* begin Provided data *

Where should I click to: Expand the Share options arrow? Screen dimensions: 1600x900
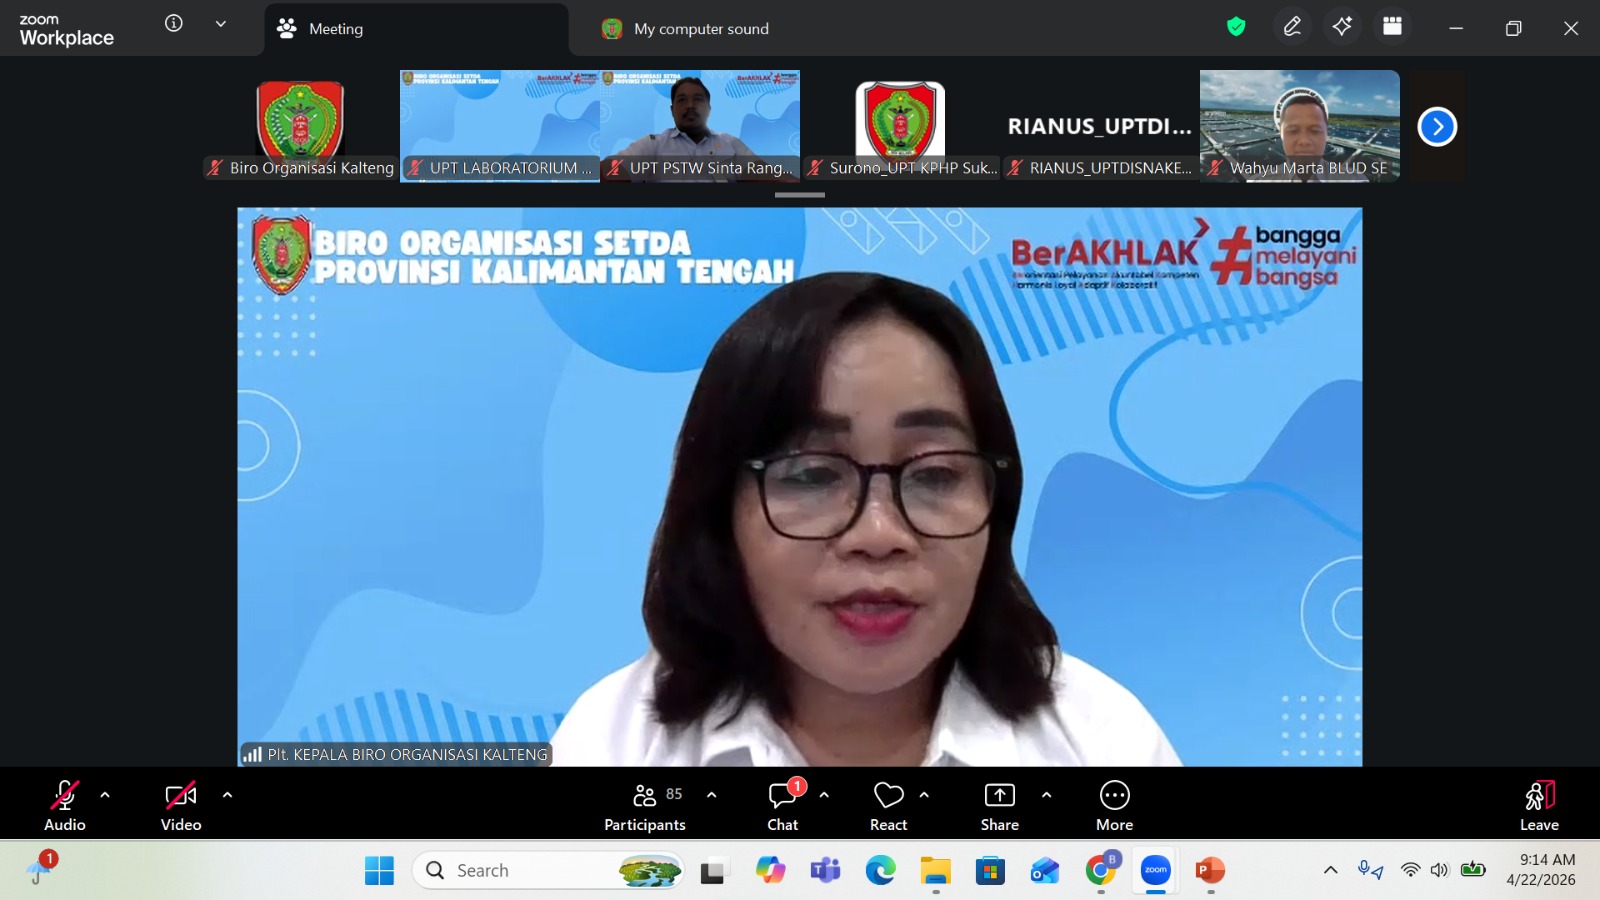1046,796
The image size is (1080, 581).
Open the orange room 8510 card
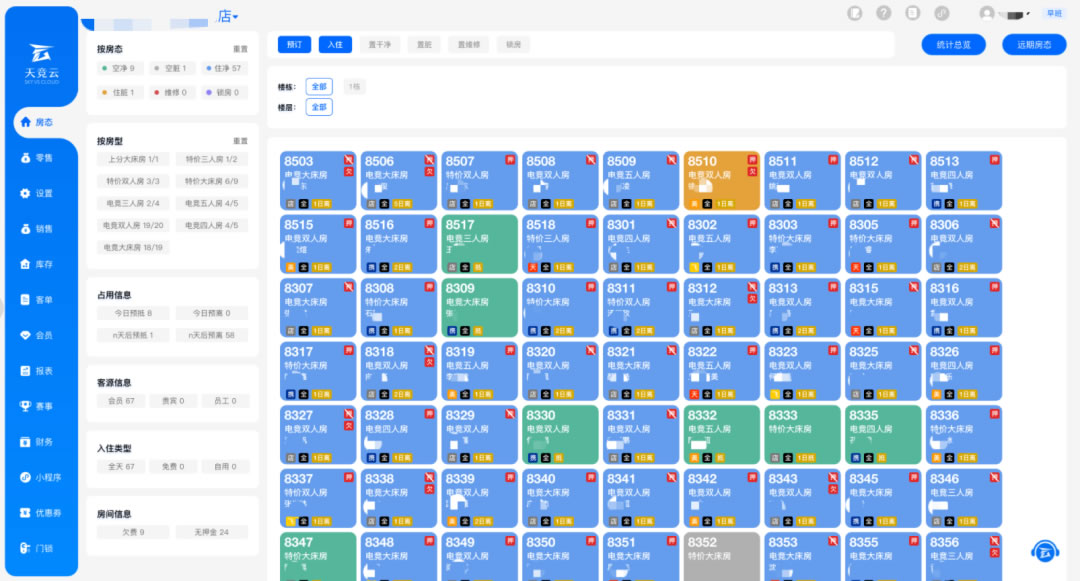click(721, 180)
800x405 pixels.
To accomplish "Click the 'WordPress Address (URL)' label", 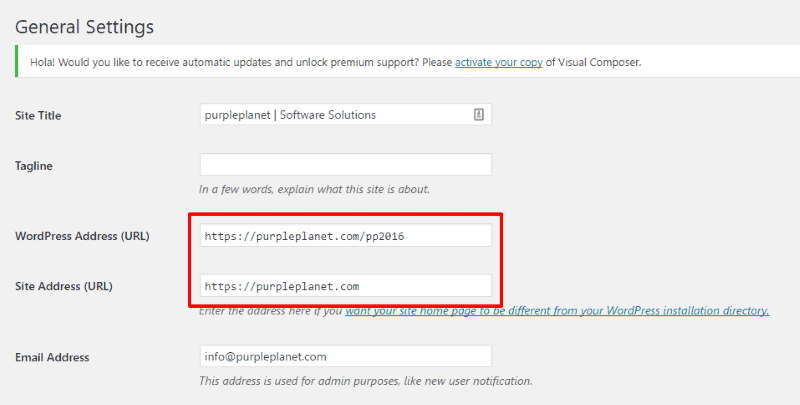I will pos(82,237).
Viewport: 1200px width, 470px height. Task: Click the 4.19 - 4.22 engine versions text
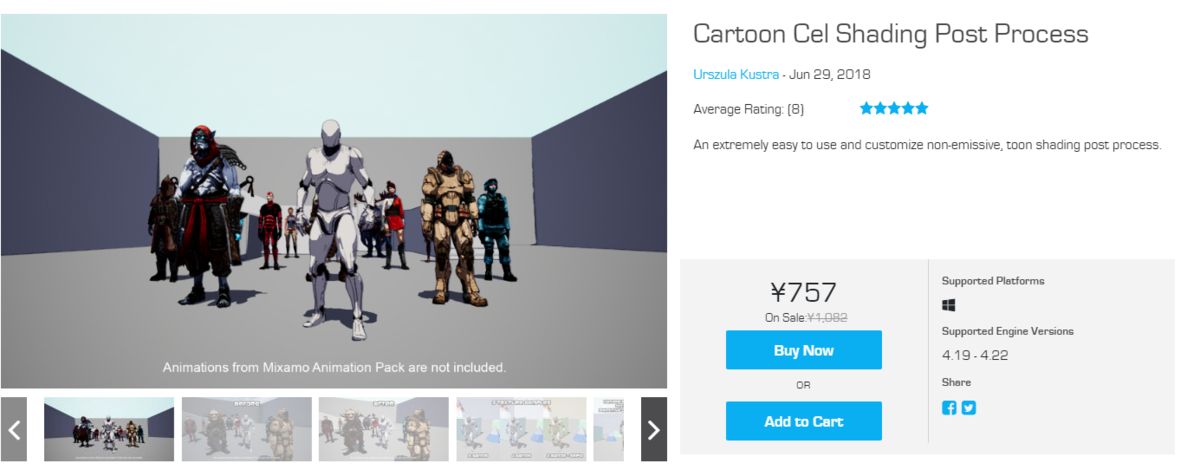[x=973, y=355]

* end Provided data *
* begin Provided data *

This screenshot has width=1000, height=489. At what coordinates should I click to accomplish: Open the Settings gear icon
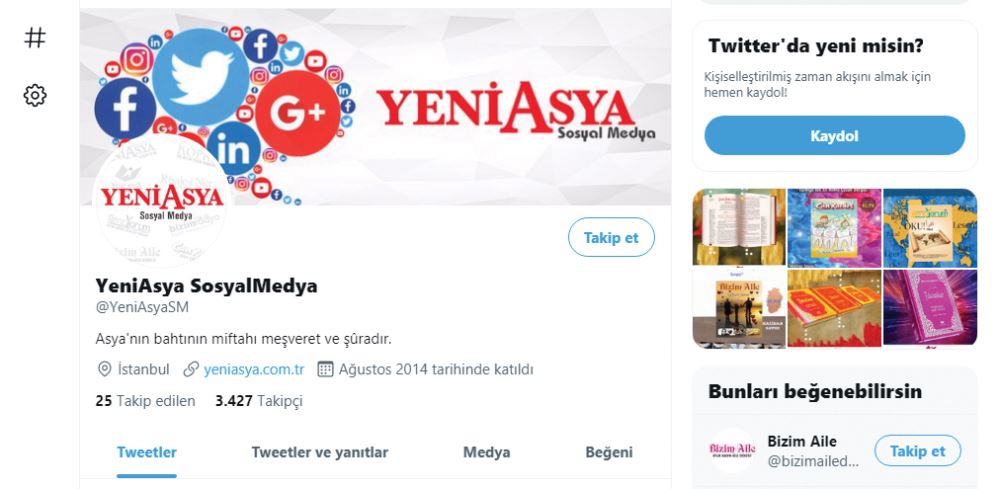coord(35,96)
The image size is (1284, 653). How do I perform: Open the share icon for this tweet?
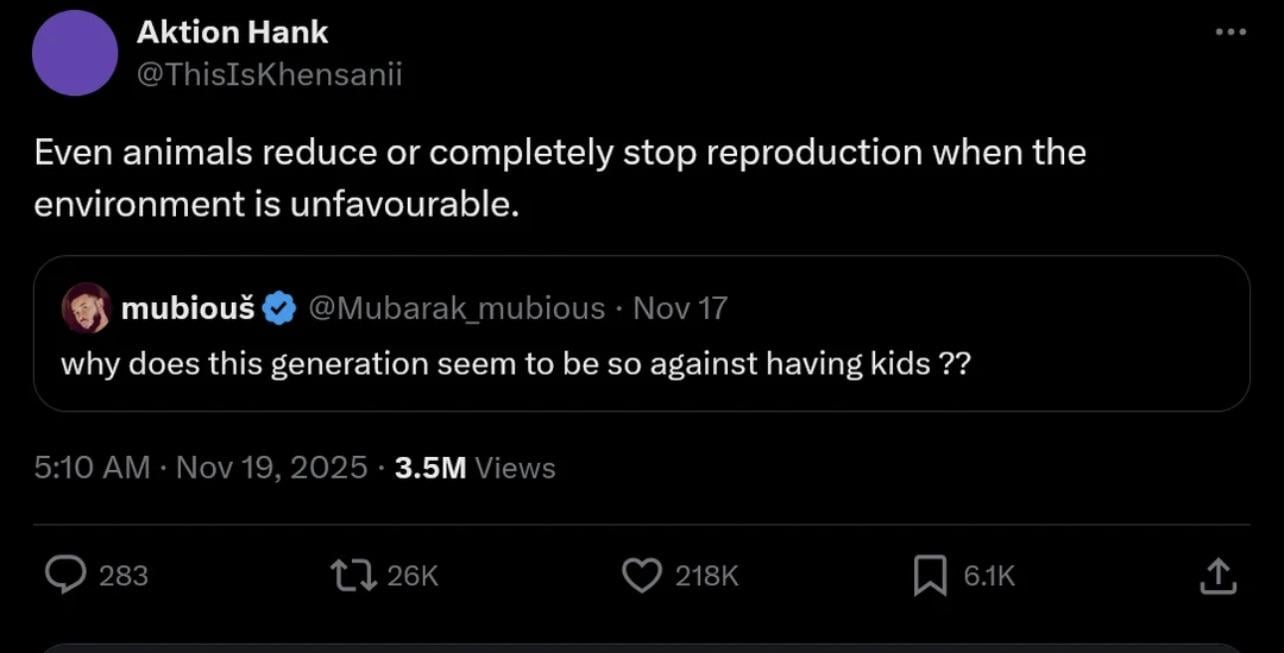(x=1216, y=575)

* end Provided data *
* begin Provided data *

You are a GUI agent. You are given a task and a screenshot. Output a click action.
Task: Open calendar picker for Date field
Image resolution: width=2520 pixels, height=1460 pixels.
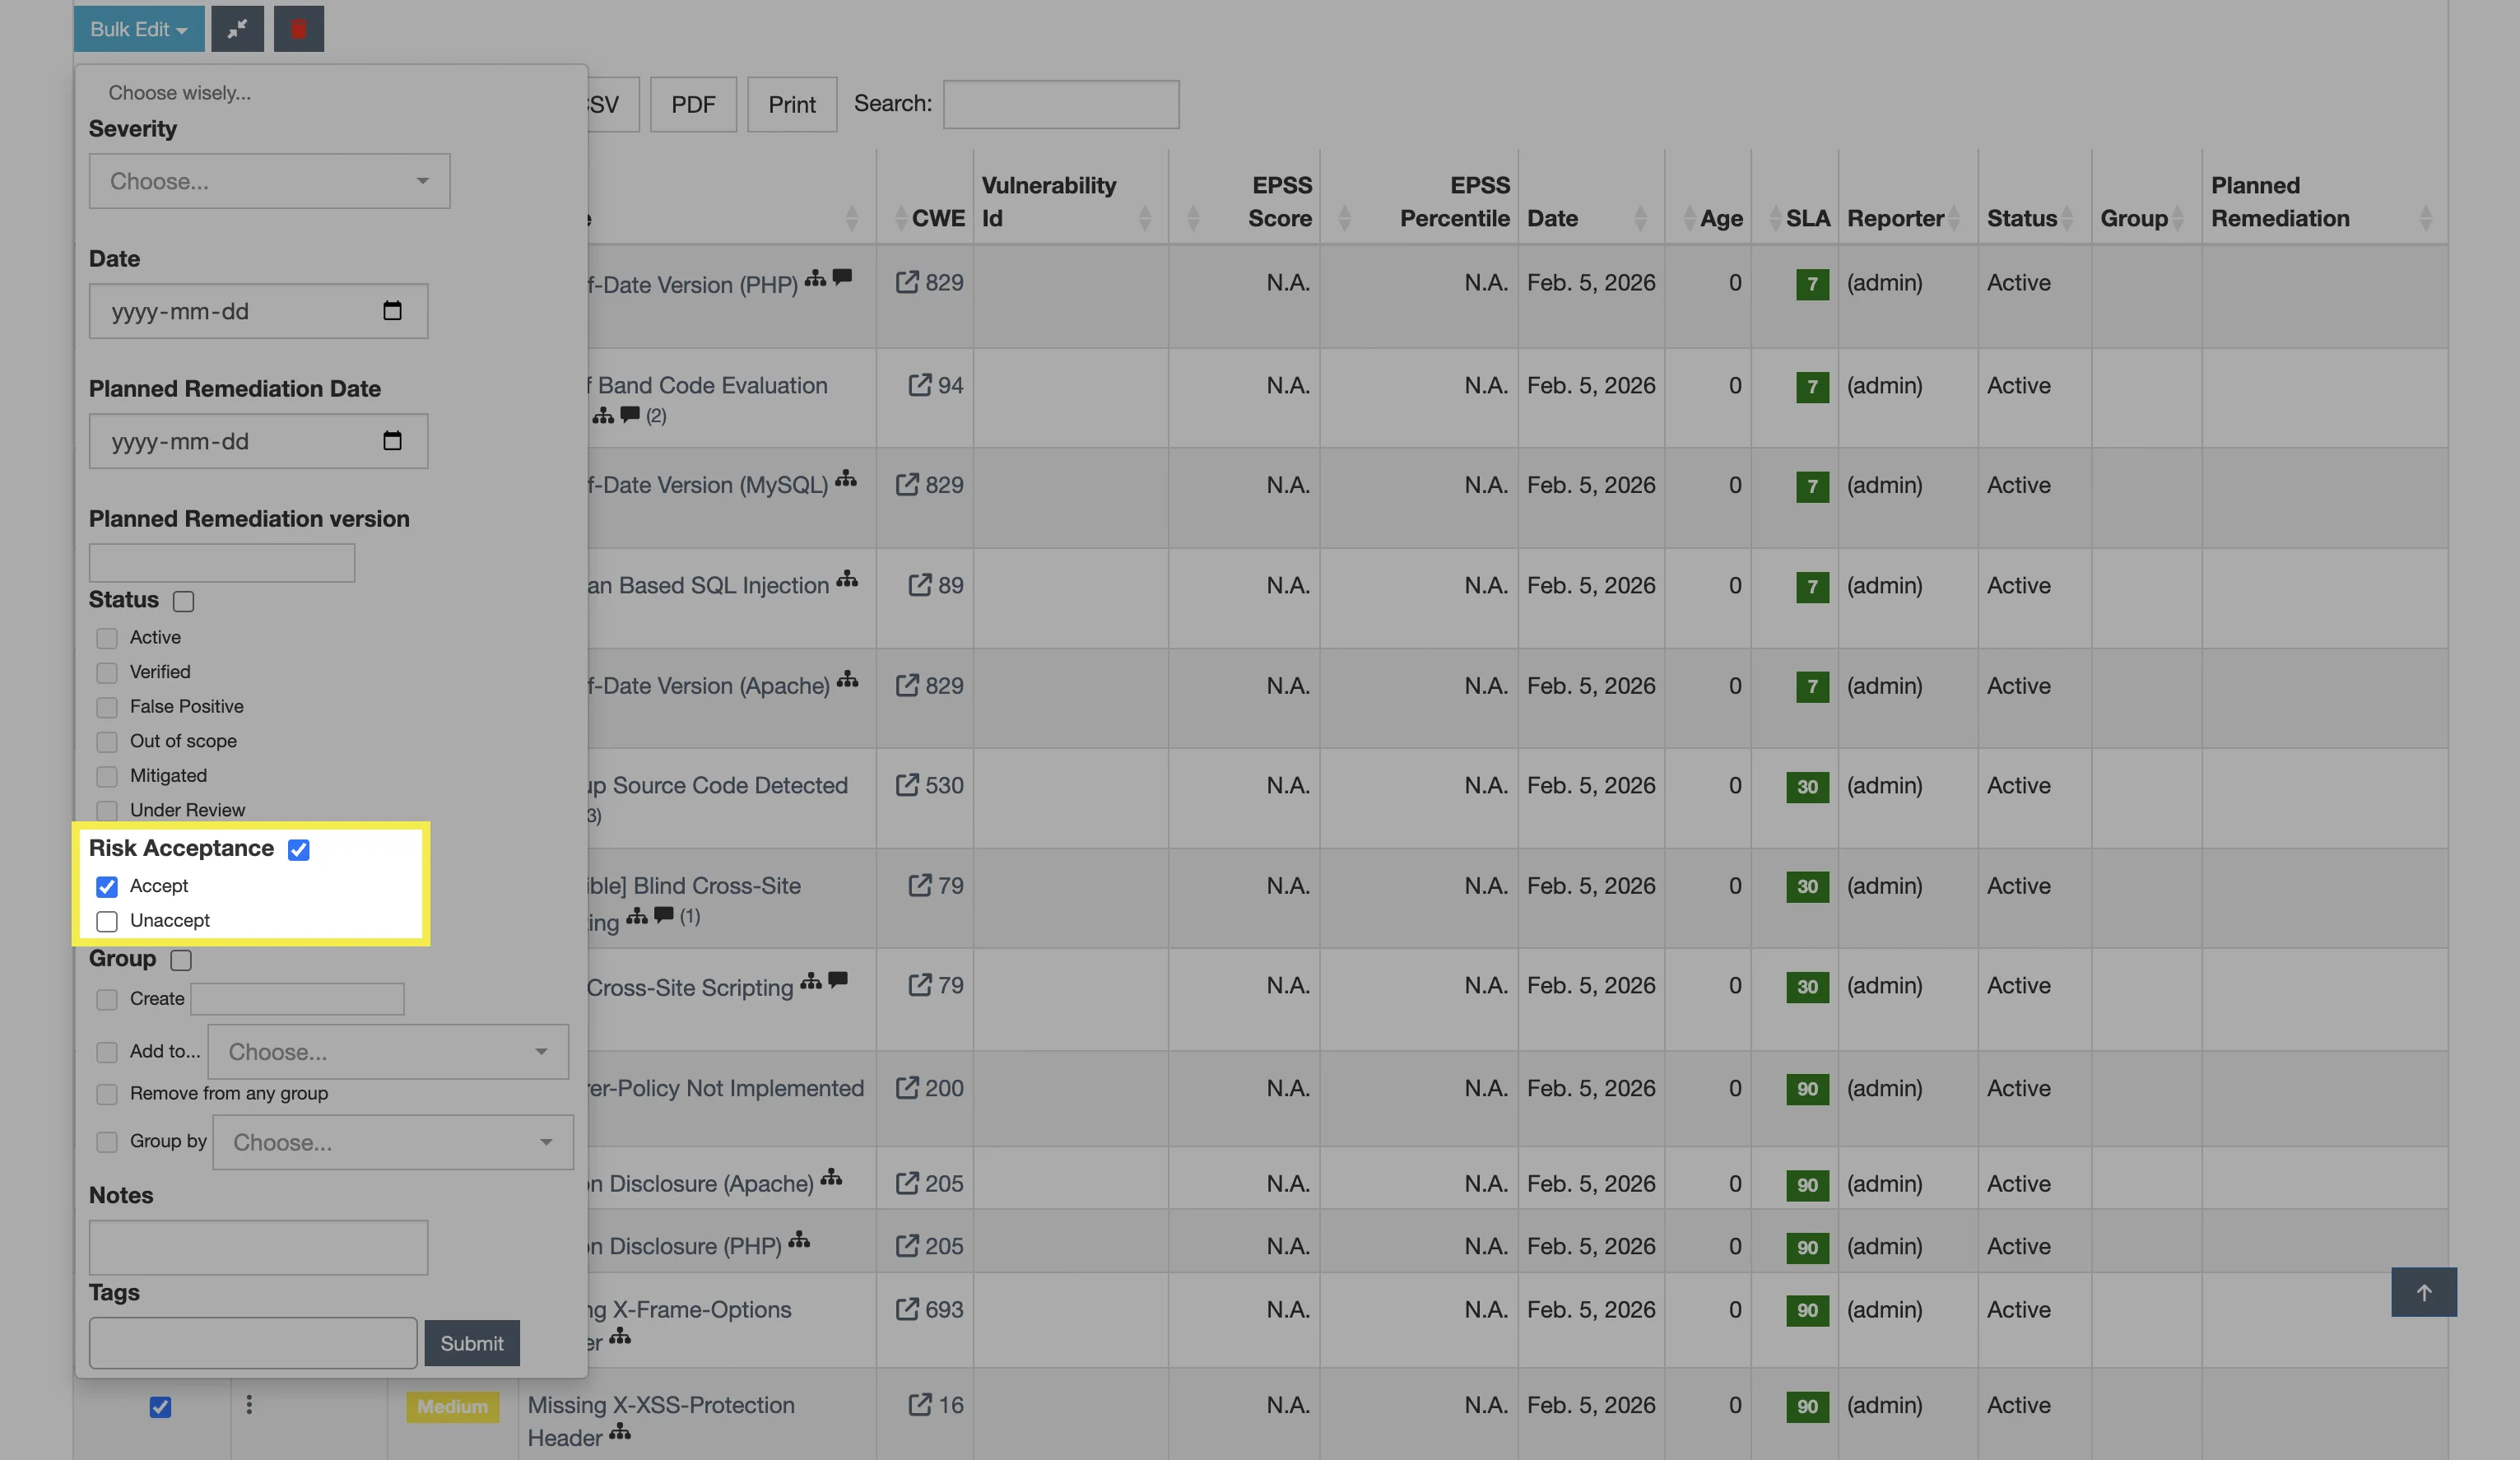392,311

* end Provided data *

■ Task goal: Render the entries from the line containing "The image size is (1284, 653)." through the line containing "(x=1216, y=575)" as a numbered list, skipping blank lines and leaving out the pictures.

■ Worked answer:
1. The image size is (1284, 653). How do I perform: Open the share icon for this tweet?
2. (x=1216, y=575)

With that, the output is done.